## [EXERCISE DATA]
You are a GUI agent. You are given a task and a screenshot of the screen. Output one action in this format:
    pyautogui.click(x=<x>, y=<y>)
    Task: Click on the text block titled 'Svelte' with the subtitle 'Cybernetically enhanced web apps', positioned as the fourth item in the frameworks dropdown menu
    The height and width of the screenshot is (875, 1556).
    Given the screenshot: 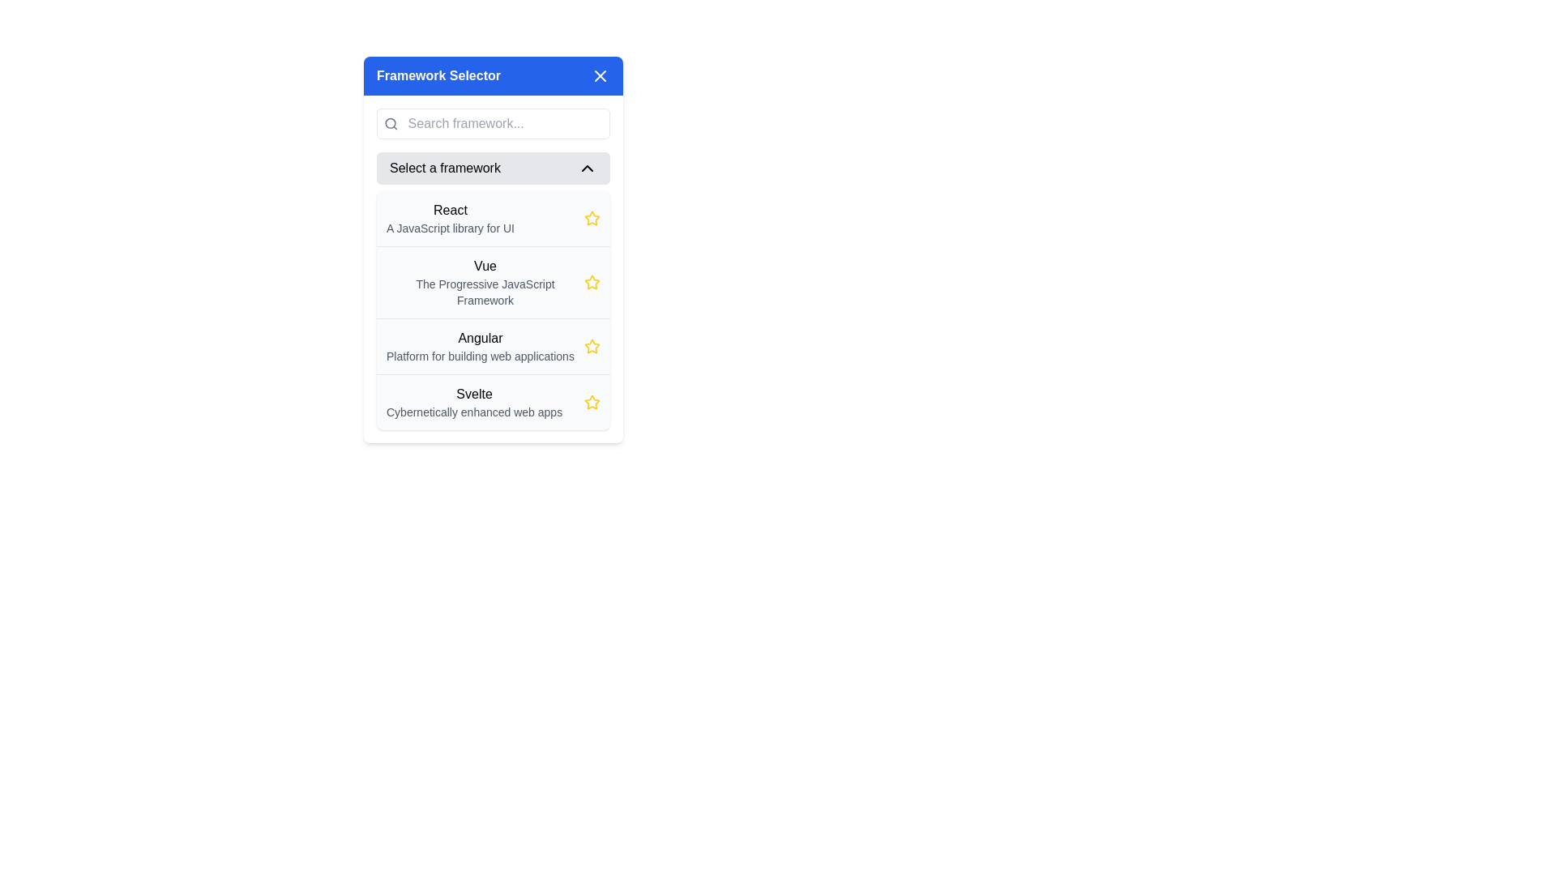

## [EXERCISE]
Reproduce the lines of the listing above, but switch every "dropdown menu" to "pop-up menu" and change nothing else. Omit the pictures from your answer.

## [ANSWER]
You are a GUI agent. You are given a task and a screenshot of the screen. Output one action in this format:
    pyautogui.click(x=<x>, y=<y>)
    Task: Click on the text block titled 'Svelte' with the subtitle 'Cybernetically enhanced web apps', positioned as the fourth item in the frameworks pop-up menu
    The height and width of the screenshot is (875, 1556).
    Given the screenshot: 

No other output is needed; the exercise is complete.